### Données fournies
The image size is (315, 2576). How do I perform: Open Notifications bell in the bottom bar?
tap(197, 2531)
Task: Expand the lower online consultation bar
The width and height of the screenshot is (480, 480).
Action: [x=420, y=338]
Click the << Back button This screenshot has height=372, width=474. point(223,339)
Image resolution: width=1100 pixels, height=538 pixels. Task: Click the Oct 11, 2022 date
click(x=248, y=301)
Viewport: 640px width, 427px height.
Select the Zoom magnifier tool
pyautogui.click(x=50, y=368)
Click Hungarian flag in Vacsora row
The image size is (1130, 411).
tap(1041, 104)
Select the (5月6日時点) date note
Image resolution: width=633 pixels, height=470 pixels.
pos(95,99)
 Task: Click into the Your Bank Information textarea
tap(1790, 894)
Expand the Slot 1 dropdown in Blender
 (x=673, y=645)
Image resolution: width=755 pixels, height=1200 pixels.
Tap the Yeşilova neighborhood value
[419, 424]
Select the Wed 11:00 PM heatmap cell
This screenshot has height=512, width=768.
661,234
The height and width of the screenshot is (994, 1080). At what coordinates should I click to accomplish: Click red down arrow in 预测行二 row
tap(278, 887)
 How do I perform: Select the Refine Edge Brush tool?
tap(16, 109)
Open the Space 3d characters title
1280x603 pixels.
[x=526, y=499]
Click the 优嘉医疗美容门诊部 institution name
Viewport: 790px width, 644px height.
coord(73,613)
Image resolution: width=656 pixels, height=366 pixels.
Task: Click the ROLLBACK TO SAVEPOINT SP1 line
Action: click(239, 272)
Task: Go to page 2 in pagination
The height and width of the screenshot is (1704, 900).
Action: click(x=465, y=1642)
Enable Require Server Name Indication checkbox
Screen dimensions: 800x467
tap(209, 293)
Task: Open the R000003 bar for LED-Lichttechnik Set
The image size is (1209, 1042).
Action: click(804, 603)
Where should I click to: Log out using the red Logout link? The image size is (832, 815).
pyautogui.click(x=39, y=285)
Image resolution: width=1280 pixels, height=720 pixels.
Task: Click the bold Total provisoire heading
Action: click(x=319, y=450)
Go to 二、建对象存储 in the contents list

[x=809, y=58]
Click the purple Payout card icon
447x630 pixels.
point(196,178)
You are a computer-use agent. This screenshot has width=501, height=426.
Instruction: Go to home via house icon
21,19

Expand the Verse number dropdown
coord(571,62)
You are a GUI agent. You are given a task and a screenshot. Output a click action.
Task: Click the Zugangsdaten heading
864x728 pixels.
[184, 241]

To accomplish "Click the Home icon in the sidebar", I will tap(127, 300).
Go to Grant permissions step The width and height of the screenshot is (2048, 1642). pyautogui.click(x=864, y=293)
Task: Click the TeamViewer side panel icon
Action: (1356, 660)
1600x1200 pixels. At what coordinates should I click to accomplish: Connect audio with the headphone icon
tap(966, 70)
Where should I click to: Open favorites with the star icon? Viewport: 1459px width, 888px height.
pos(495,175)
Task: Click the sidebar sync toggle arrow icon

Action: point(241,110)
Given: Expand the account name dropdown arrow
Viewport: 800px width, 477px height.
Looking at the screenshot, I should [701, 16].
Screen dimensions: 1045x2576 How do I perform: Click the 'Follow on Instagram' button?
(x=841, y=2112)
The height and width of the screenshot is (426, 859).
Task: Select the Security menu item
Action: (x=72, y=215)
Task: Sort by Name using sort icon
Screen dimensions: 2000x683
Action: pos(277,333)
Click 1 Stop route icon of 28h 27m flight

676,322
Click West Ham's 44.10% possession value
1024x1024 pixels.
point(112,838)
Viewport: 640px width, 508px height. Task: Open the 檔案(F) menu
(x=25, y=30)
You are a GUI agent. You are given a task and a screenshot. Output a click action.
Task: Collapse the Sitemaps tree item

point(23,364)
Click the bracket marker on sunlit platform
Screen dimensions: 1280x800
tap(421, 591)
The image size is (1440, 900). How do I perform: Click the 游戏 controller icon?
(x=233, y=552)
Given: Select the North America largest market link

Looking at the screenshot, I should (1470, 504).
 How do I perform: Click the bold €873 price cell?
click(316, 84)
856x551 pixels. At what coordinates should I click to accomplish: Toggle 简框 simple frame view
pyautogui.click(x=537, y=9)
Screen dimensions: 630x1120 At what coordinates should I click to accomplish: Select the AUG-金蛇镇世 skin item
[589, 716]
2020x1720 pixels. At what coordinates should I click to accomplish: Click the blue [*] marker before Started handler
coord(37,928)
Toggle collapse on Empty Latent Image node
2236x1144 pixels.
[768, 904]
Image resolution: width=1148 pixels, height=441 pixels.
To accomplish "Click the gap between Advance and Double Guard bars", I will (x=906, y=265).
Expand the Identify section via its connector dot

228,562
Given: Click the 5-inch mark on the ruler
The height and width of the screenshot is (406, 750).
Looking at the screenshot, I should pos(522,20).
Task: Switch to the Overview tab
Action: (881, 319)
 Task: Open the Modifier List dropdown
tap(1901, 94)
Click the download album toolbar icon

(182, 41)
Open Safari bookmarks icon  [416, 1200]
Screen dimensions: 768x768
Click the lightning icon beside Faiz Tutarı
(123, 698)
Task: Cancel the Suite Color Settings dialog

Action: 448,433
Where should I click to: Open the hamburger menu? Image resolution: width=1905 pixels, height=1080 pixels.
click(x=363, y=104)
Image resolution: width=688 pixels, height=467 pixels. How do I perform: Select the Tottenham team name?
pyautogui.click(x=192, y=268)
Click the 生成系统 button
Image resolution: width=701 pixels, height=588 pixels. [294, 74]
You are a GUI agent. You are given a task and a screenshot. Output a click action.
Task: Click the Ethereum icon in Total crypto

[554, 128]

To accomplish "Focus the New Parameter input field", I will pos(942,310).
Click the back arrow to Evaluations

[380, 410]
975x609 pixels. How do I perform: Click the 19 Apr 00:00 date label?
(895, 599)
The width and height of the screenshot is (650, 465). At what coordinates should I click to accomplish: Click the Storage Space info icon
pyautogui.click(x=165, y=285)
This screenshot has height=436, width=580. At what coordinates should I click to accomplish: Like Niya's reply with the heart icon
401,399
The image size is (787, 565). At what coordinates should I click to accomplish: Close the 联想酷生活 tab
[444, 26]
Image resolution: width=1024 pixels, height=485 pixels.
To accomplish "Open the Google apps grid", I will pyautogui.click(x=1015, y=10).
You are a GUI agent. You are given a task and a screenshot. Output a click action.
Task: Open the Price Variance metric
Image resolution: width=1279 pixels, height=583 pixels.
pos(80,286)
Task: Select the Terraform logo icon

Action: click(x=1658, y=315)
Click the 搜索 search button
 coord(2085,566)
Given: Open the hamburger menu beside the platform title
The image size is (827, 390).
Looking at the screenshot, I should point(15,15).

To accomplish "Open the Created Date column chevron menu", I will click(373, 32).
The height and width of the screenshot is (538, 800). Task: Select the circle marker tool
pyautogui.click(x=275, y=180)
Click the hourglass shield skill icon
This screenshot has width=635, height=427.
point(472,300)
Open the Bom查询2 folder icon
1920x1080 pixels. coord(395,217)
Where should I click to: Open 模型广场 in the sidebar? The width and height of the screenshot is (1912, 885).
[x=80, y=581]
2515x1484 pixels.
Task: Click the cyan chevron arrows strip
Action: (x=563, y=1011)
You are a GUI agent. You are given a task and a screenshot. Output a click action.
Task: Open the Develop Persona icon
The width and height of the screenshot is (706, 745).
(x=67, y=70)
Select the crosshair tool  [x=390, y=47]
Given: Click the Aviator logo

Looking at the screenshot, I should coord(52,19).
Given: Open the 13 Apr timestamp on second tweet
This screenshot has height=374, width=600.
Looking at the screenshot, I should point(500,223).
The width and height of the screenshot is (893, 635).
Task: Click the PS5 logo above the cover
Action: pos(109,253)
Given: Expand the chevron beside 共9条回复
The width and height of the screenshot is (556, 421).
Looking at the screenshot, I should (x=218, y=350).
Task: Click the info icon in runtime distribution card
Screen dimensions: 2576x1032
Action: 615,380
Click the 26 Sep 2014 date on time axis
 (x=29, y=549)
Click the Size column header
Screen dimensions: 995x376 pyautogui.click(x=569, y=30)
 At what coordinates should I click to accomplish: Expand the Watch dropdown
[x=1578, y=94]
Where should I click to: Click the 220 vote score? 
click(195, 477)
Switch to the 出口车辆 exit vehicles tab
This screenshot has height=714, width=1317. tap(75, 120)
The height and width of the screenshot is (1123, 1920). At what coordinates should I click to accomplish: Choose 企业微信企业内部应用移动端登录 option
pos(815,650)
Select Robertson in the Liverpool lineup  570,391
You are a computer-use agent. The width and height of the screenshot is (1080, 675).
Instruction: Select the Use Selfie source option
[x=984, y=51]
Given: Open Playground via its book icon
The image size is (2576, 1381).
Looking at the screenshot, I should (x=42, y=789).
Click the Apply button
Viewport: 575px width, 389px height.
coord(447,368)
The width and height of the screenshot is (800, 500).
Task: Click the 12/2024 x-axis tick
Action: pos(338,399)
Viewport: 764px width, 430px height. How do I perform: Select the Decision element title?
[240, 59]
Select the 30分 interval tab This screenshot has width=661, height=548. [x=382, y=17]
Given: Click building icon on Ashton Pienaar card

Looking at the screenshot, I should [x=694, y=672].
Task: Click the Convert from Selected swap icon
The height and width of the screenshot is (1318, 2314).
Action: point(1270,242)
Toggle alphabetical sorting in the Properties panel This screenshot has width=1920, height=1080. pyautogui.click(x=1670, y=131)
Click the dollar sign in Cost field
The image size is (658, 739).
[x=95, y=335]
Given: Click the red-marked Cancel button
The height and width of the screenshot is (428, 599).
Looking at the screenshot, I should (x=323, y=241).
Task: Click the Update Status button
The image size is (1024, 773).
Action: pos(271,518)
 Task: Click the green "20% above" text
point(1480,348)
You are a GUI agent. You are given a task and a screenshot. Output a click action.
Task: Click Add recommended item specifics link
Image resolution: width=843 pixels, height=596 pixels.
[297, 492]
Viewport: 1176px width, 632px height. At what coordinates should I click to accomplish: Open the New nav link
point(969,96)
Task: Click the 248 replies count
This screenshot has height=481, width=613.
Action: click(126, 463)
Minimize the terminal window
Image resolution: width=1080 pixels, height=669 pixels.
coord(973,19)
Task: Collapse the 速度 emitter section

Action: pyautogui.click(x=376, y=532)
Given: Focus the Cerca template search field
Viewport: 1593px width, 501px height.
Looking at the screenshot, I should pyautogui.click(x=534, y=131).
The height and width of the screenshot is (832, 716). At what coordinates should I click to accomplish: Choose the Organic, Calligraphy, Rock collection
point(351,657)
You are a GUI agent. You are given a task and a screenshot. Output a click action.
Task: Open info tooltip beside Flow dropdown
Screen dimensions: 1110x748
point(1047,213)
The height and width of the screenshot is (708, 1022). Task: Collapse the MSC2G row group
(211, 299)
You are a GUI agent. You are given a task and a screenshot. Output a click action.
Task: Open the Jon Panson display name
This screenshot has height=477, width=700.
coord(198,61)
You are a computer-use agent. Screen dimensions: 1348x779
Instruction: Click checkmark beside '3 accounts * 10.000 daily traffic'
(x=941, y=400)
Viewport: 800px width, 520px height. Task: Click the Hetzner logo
######
*Consigne*
Pouvez-vous mettre en forme, sous forme de tableau Markdown à deux colonnes « Numéro » et « Contenu », les lignes allant de celle qui contient "Click the back arrow to Evaluations" jusqu'à celle qui contient "1920x1080 pixels. coord(395,217)", ces deux lignes comprises ? Les lignes vides sont à omettre.

*Solution détaillée*
| Numéro | Contenu |
|---|---|
| 1 | Click the back arrow to Evaluations |
| 2 | [380, 410] |
| 3 | 975x609 pixels. How do I perform: Click the 19 Apr 00:00 date label? |
| 4 | (895, 599) |
| 5 | The width and height of the screenshot is (650, 465). At what coordinates should I click to accomplish: Click the Storage Space info icon |
| 6 | pyautogui.click(x=165, y=285) |
| 7 | This screenshot has height=436, width=580. At what coordinates should I click to accomplish: Like Niya's reply with the heart icon |
| 8 | 401,399 |
| 9 | The image size is (787, 565). At what coordinates should I click to accomplish: Close the 联想酷生活 tab |
| 10 | [444, 26] |
| 11 | Image resolution: width=1024 pixels, height=485 pixels. |
| 12 | To accomplish "Open the Google apps grid", I will pyautogui.click(x=1015, y=10). |
| 13 | You are a GUI agent. You are given a task and a screenshot. Output a click action. |
| 14 | Task: Open the Price Variance metric |
| 15 | Image resolution: width=1279 pixels, height=583 pixels. |
| 16 | pos(80,286) |
| 17 | Task: Select the Terraform logo icon |
| 18 | Action: click(x=1658, y=315) |
| 19 | Click the 搜索 search button |
| 20 |  coord(2085,566) |
| 21 | Given: Open the hamburger menu beside the platform title |
| 22 | The image size is (827, 390). |
| 23 | Looking at the screenshot, I should point(15,15). |
| 24 | To accomplish "Open the Created Date column chevron menu", I will click(373, 32). |
| 25 | The height and width of the screenshot is (538, 800). Task: Select the circle marker tool |
| 26 | pyautogui.click(x=275, y=180) |
| 27 | Click the hourglass shield skill icon |
| 28 | This screenshot has width=635, height=427. |
| 29 | point(472,300) |
| 30 | Open the Bom查询2 folder icon |
| 31 | 1920x1080 pixels. coord(395,217) |